Iowa Renewable Fuels Association reacts to Navigator CO2 pipeline cancellation

DES MOINES — Developers of the Navigator C-O-2 carbon capture pipeline announced on Friday they have canceled the project. Navigator’s 810 mile route through Iowa would have sent the liquid carbon to storage in central Illinois. Last month, South Dakota regulators denied the company’s pipeline route application for that state.

Recently, Navigator asked the Iowa Utilities Board to put its Iowa application on hold. Navigator’s C-E-O says as good stewards of capital and responsible managers of people, the company has made the difficult decision to cancel the project.
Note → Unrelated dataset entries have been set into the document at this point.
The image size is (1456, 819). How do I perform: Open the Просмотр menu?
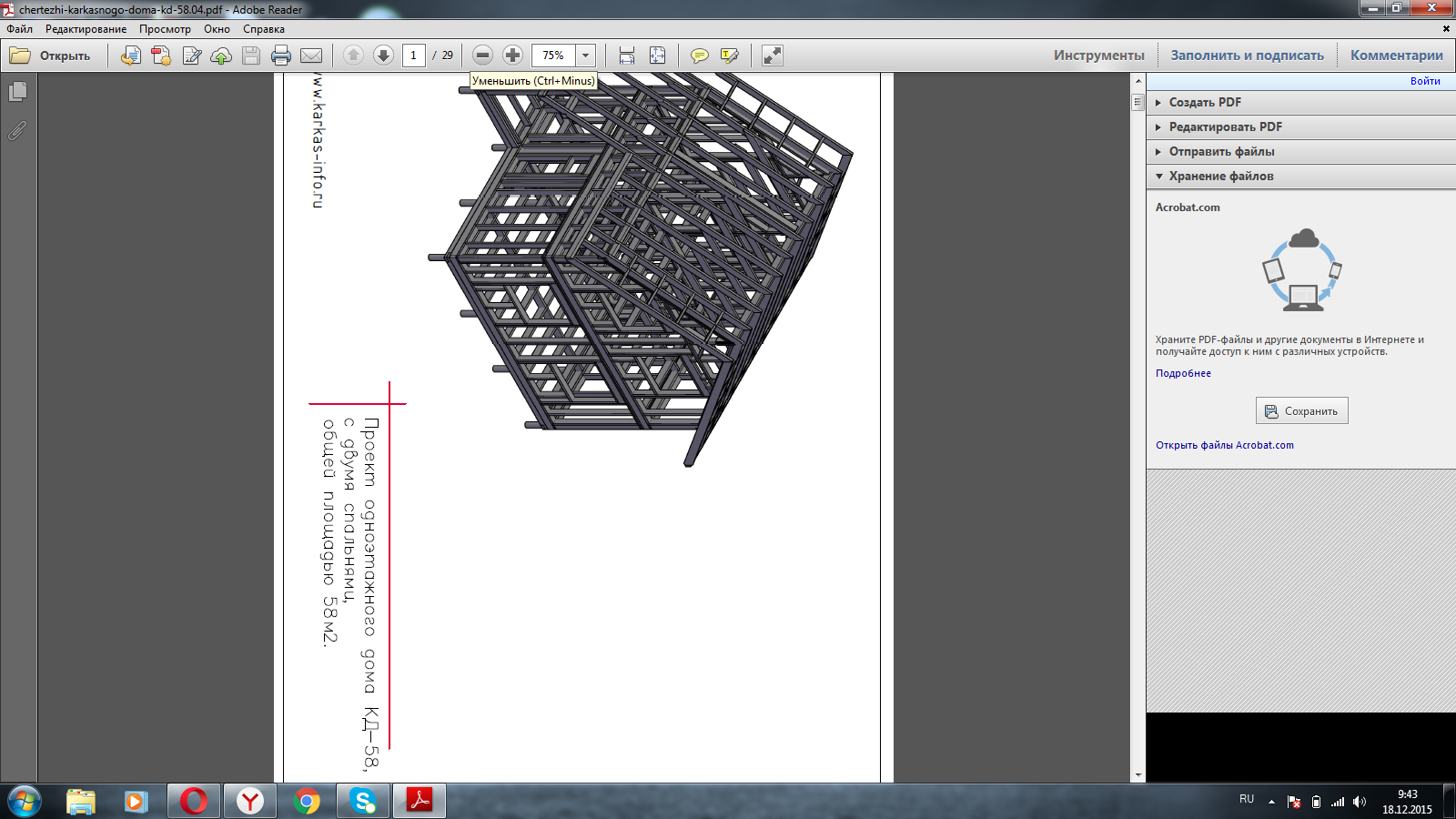point(165,29)
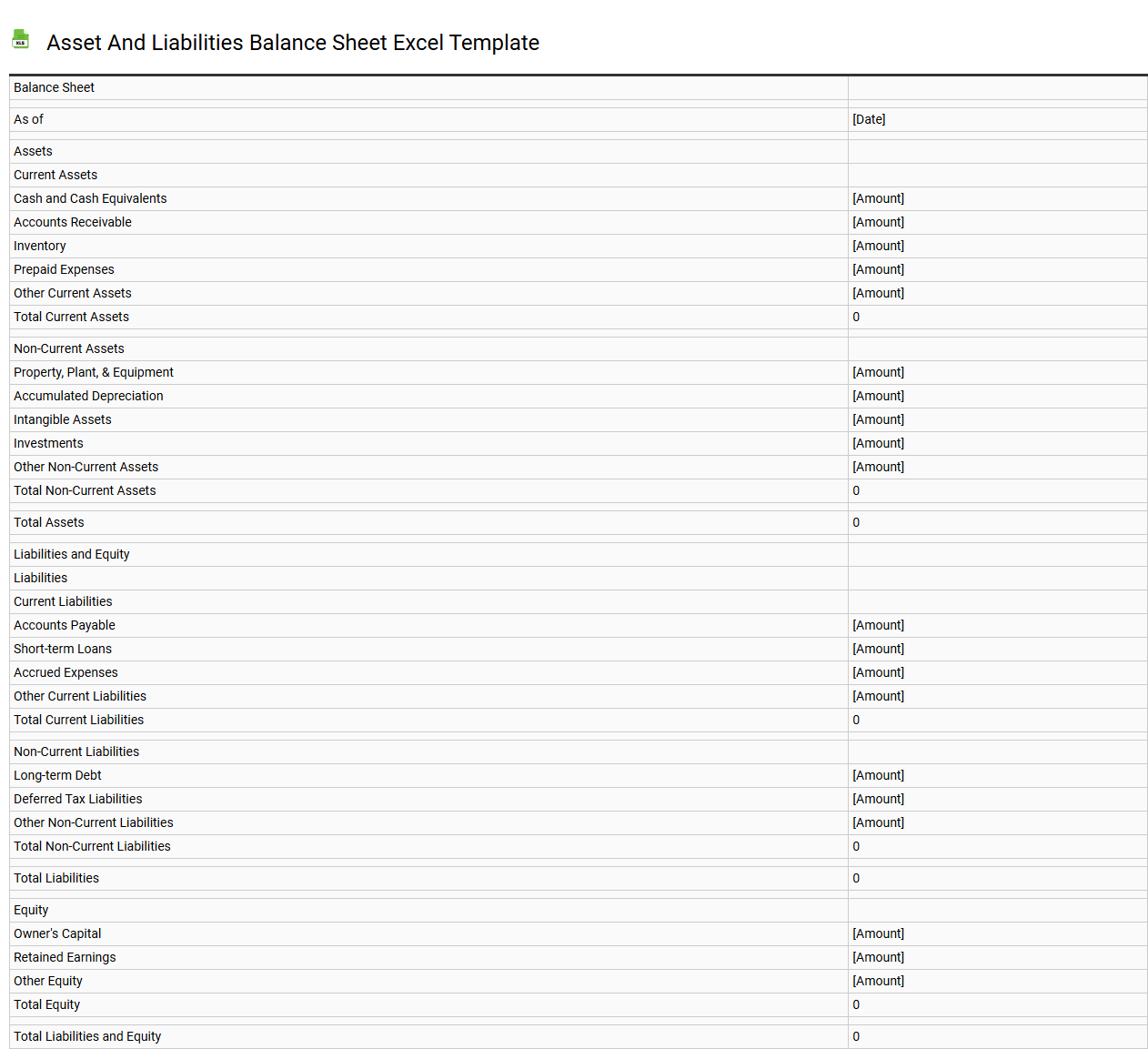Click the Asset And Liabilities template title
Viewport: 1148px width, 1049px height.
293,43
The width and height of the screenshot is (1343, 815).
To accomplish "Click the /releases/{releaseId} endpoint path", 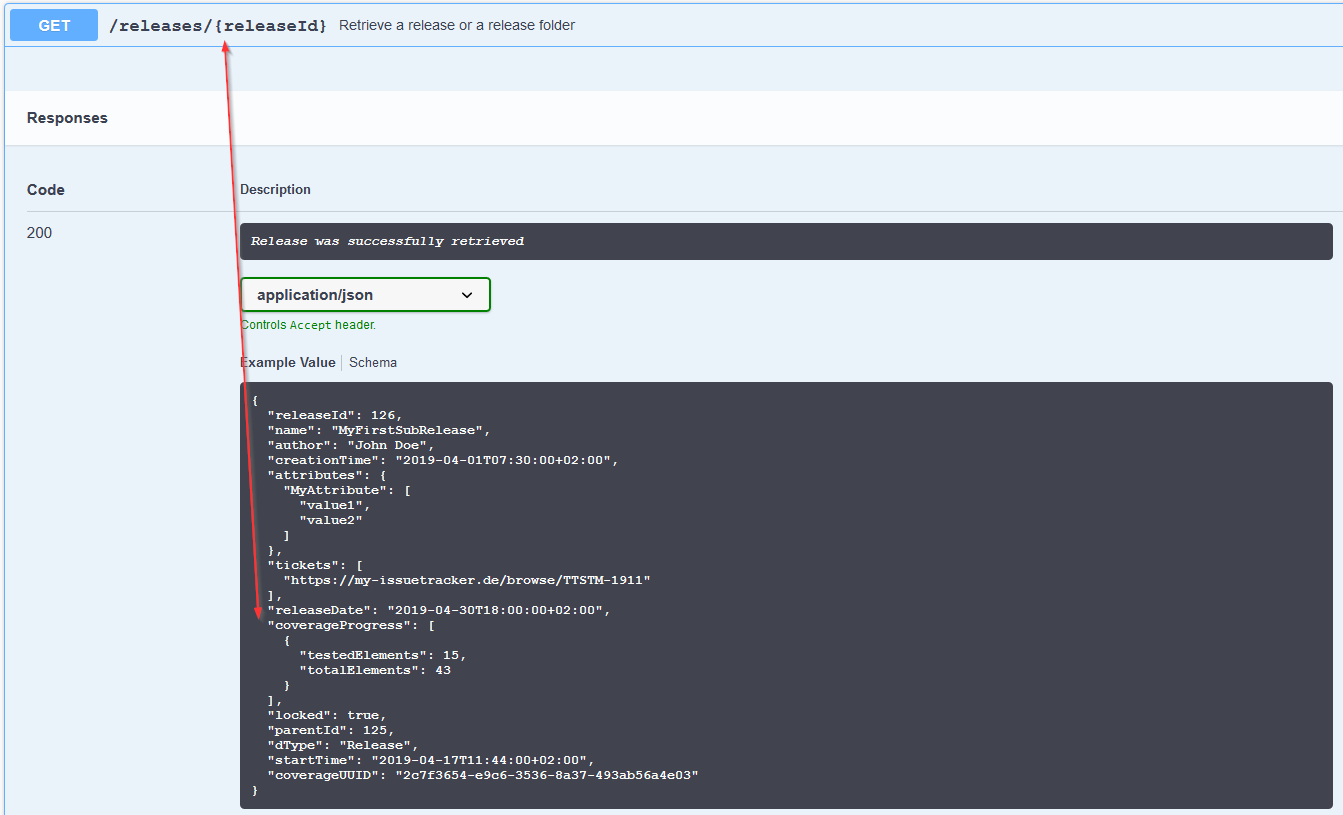I will (x=218, y=26).
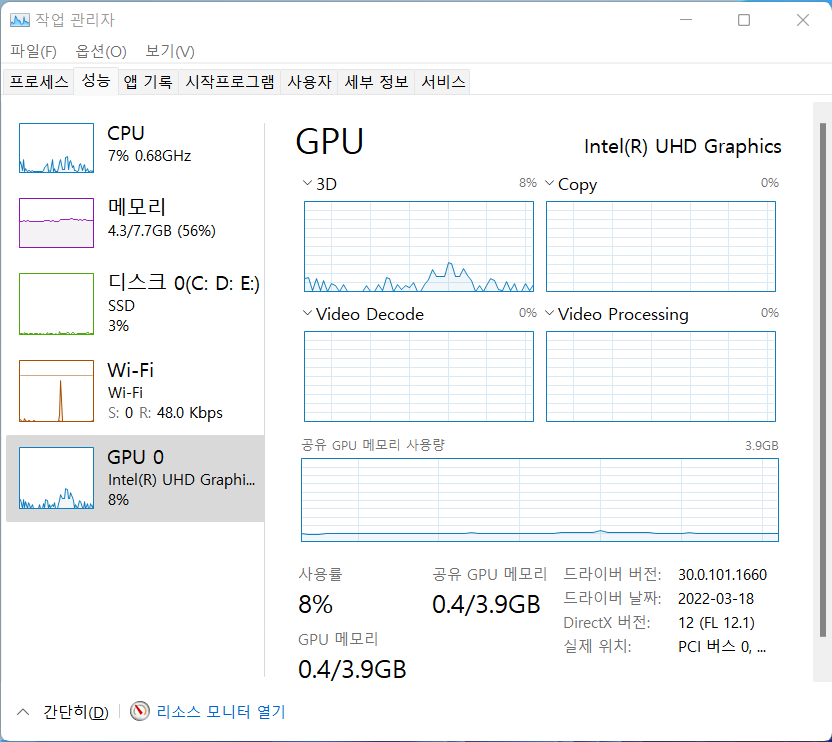Viewport: 832px width, 742px height.
Task: Switch to the 서비스 tab
Action: [443, 82]
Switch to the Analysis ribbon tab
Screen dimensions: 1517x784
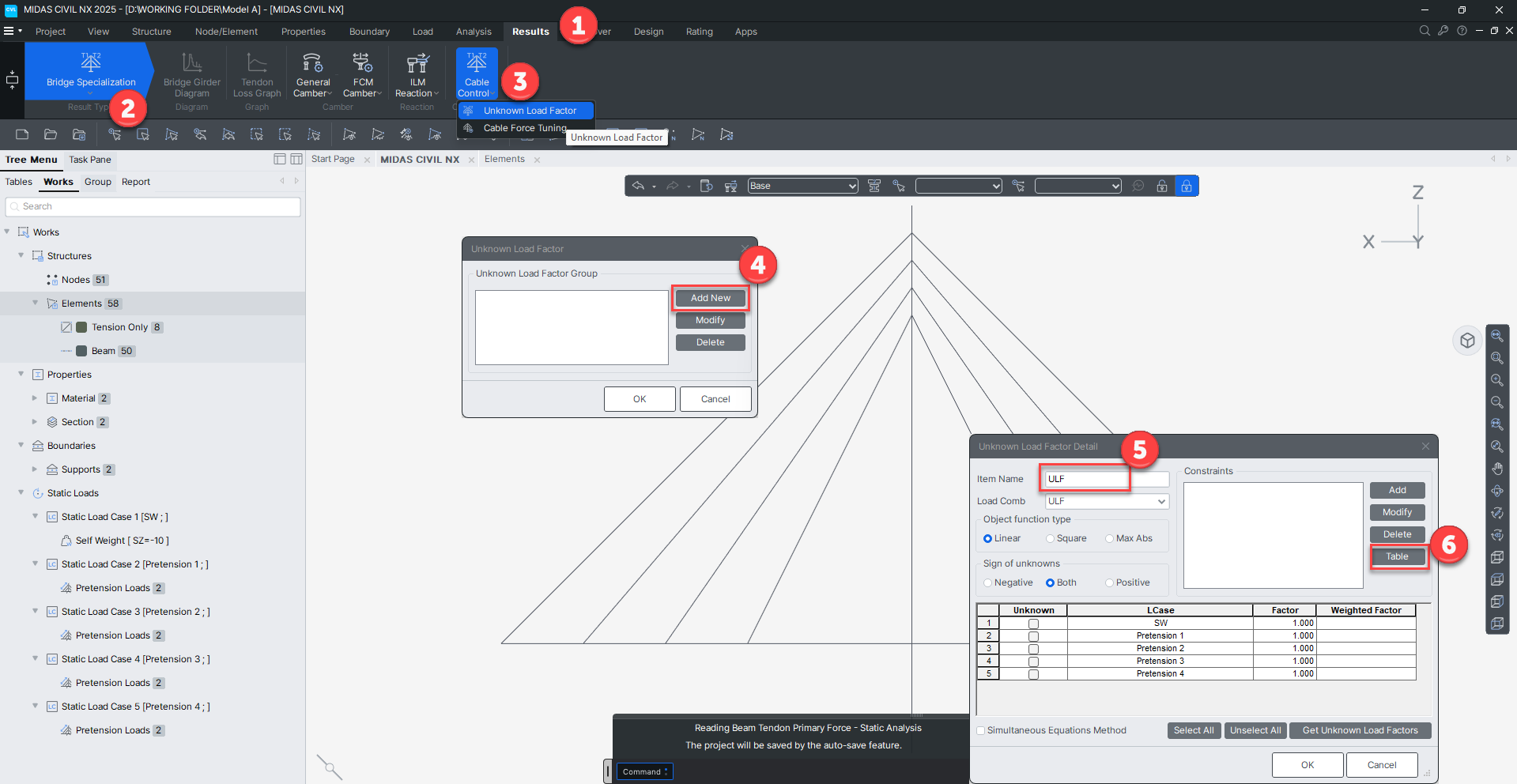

Monte Shaw of the Iowa Renewable Fuels Association says Navigator’s decision was not a surprise after some of its permit applications were pulled, but Shaw says it doesn’t change the reality for the ethanol industry.  “I know there are listeners out there that probably think lowering your carbon footprint is a good idea. I know you have listeners that will think that’s just silly and some made up government program,'” Shaw says. “The bottom line is our customers are saying: ‘We want lower carbon biofuels.’ Our ethanol plants have to respond to that if they’re going to stay in business. The number one thing we can do to lower our carbon footprint is carbon sequestration.”

Shaw says the Iowa Renewable Fuels Association respects Navigator’s decision and continues to support other pipeline projects. “We think that carbon capture and sequestration is absolutely vital to the future of ethanol and corn growers’ prosperity and all of that,” Shaw says. “There are other projects out there and we’re going to continue to work with them and, ultimately, I do think we will be successful.”

Shaw expects some of the ethanol producers that had signed agreements with Navigator to seek another partner to capture carbon and ship it out of their plants.  “I think the two largest ethanol producers in the United States were part of (Navigator’s) system in Poet and Valero.  They’re not going to sit idly by. Now I can’t tell you what they will do, which system they may go to, maybe they look at another option that I haven’t even heard of,” Shaw says, “but I would be shocked if they weren’t looking at other options.”

The Iowa Utility Board’s hearing on the application from a different developer — Summit Carbon Solutions — is scheduled to resume next month. Summit executives recently pushed back the estimated start date for moving carbon through their pipeline by more than a year after permit setbacks in both North and South Dakota.